I giovani e l’arte: matrimonio o divorzio?
Se una città si candida a diventare la portabandiera culturale della nazione, deve poter contare sulla partecipazione della cittadinanza in modo trasversale. Non sempre la parola arte cattura i giovani. «Alcuni studenti rimangono indifferenti all’arte, ritenendola qualcosa di distante dalla loro vita e dai loro interessi», commenta la prof Chiappini, che insegna nel Liceo Melchiorre Gioia. «Molti altri, però, l’apprezzano sia nelle forme antiche che in quelle moderne e contemporanee. Mi pare che in linea di massima le esperienze che riscuotono più interesse siano le avanguardie del primo Novecento. L’arte contemporanea viene compresa con più difficoltà dai giovani, che del resto non hanno la possibilità di trattarla in modo esauriente a scuola. Spesso mi rallegro di come traggano gioia dall’incontro con le opere del patrimonio italiano, riportandomi le foto e le impressioni e dandomi l’idea di aver sinceramente goduto della loro bellezza».

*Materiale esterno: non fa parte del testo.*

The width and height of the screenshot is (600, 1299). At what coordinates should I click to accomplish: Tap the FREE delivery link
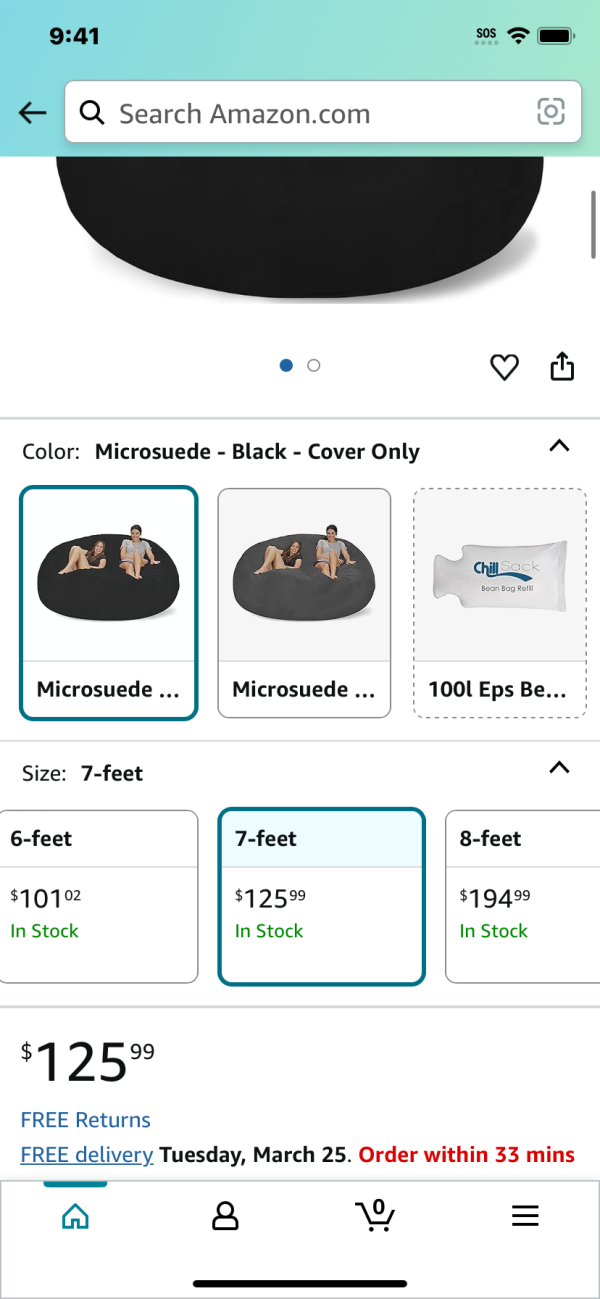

La produzione artistica della prof Chiappini
I quadri di Alessandra Chiappini, che le appaiono in mente come un lampo improvviso durante la quotidianità, prendono successivamente forma nel suo laboratorio in taverna. «Le mie prime esperienze pittoriche facevano riferimento al mito e all’idea di Nieztsche dell’eterno ritorno, che accomuna tutti gli esseri viventi che si avvicendano nell’esistenza con la stessa brama di vivere», spiega la Chiappini. «Poi è seguito il ciclo su L’uovo di Lusurasco, un componimento poetico di mio marito, Stefano Torre, in cui le vicende umane si ricollegano a quelle universali e in particolare ai moti celesti. Infine sono approdata al tema del deserto, in una prima fase abitato da rovine antiche, specchio della decadenza contemporanea».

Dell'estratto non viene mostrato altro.